*Assignment*
Please answer from the piece about Anyim's testimony: who taught the writer drama?

It was all over Anyim, fear. Every word was uttered with a quake. She trembled, yet the Man of God filled with the Holy Spirit didn’t see it. How did the medical doctor cum Man of God, who opened his church to worshippers while COVID ravaged in 2020, despite the Federal Government’s counter warning, not see that Anyim was telling the truth?

When she fluffed her lines, the church interpreter showed kindness and understanding, helping Anyim rephrase her testimony. And Anyim must have been shocked when Papa came after her, booming, “Give her the phone!!” “What Law!?” “What’s the name of the degree called, Medicine is MBBS?”

Anyim panicked further and said, “BSc in Law.” Papa roared, “It’s a lie!! BSc Law! Is that how lawyers speak English?” Hoping to be given a second chance, Anyim recovered a little and said, “LLB Law, sir” but Papa was done with her, Anyim was already on her way to the lake. I wonder how Anyim made it till daybreak.

Me, I went to school and I got an LLB in English Language and Literature o. Sorry, jare, I meant a B.A degree. Writing fatigue is setting in. I’ll round off shortly, please.

As an English Language and Literature student, I was involved in many drama productions. The accomplished literary giant, Professor Udenta O. Udenta, taught me drama. To situate the Anyim saga in perspective, I called my friend and one-year senior during my undergraduate days, Azubuike Erinugha. I asked Erinugha, who now has a doctorate, the name of his classmate, who fled to backstage during a drama presentation, thinking he had severed his manhood. Zooby, that’s the alias of Erinugha, recalled the name of our co-actor. I can still see Ralph, grabbing his crotch with his left hand as he ran backstage with a knife in his right hand. “I thought I had cut it…” Ralph said at the backstage. Zooby, a filmmaker based in Germany and Belgium, teaches participatory filmmaking for community development.

Ralph came back on stage later, the audience didn’t know what was amiss. They laughed when he fled, thinking it was all part of the comedy. But, like the tale of Anyim, Ralph’s stage fright wasn’t a laughing matter.

Do you remember a top Nigerian musician who performed at the Nelson Mandela concert in London around 2008? When he got on stage, he opened his mouth, but nothing came out. Stage fright is not NICE. Please, let’s give a clap offering for Anyim for tumbling through her lines. E no easy.

*Extracted material*
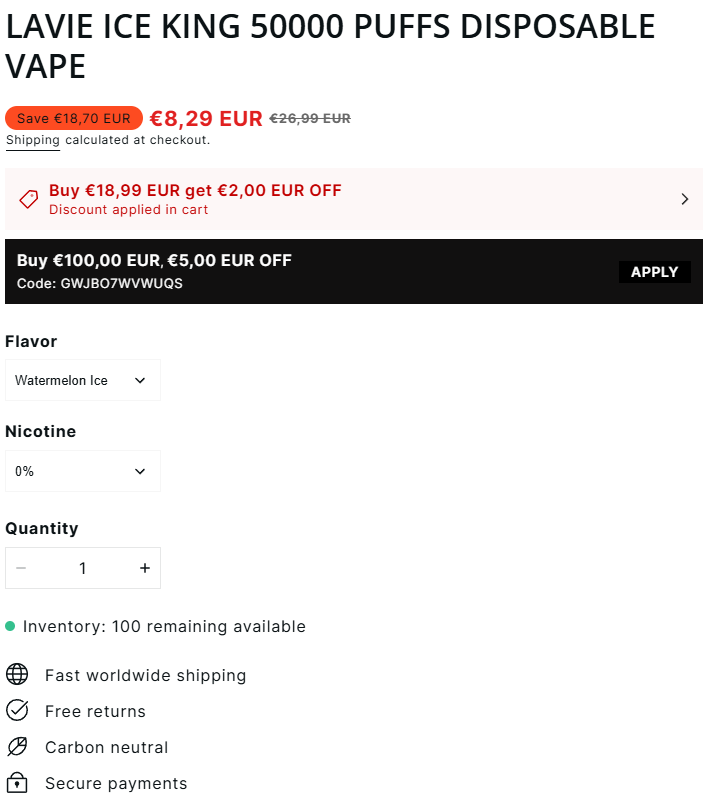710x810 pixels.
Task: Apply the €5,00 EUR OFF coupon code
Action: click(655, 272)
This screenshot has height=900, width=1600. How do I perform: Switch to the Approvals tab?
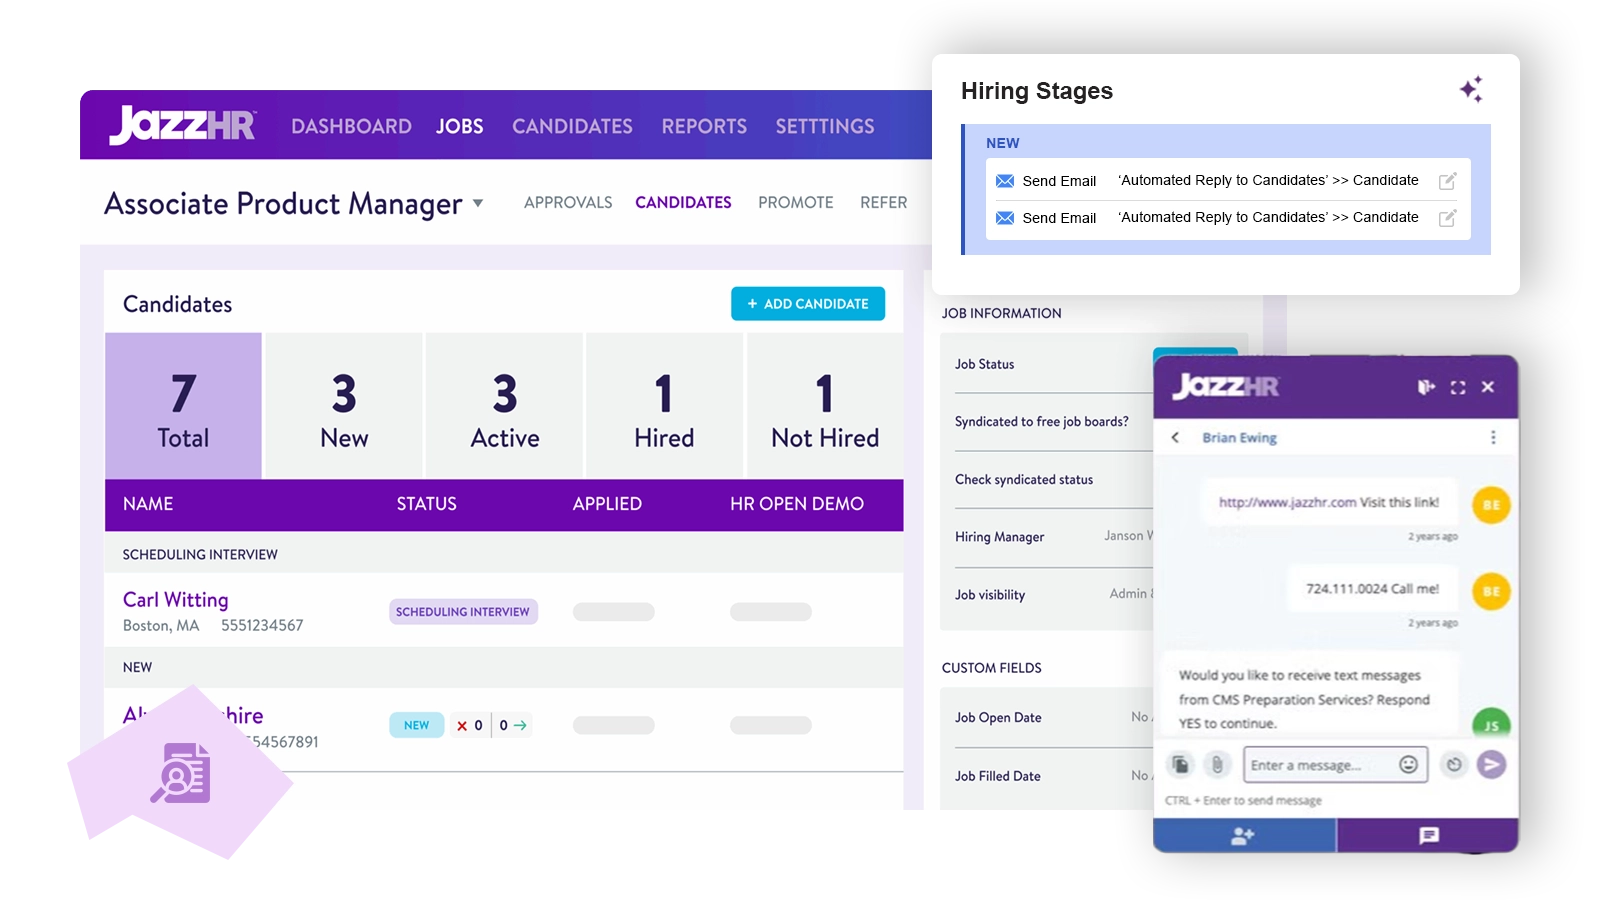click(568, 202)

--

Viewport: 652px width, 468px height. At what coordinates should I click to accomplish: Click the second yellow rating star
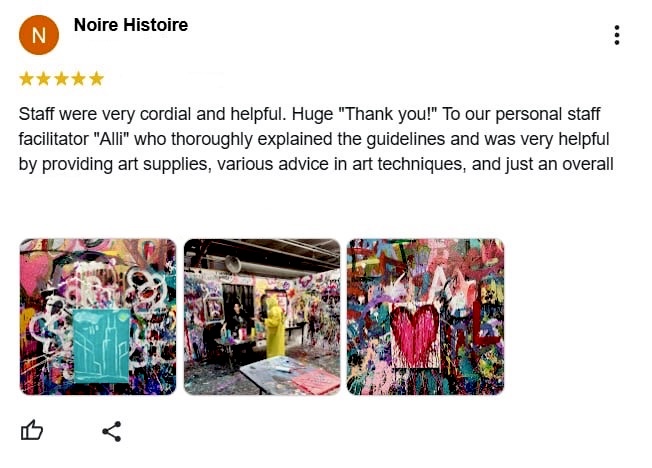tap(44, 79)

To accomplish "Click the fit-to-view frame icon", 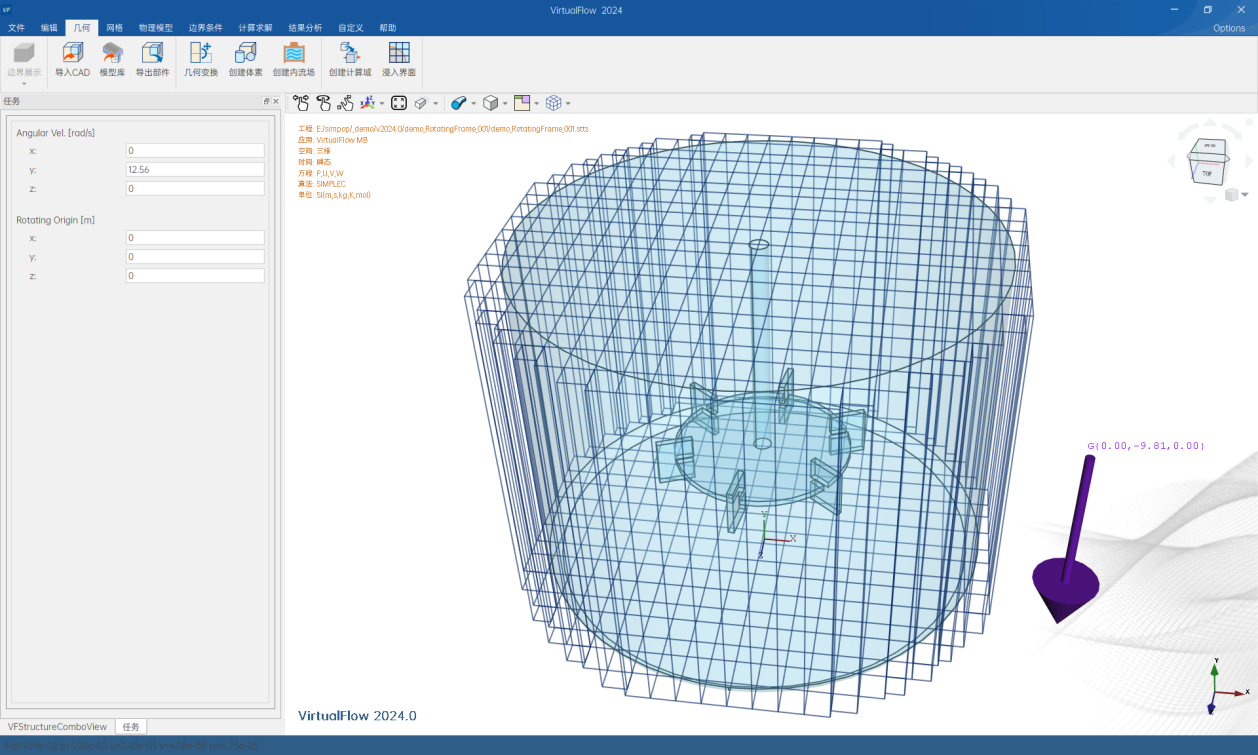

*Completed task*
Professor Udenta O. Udenta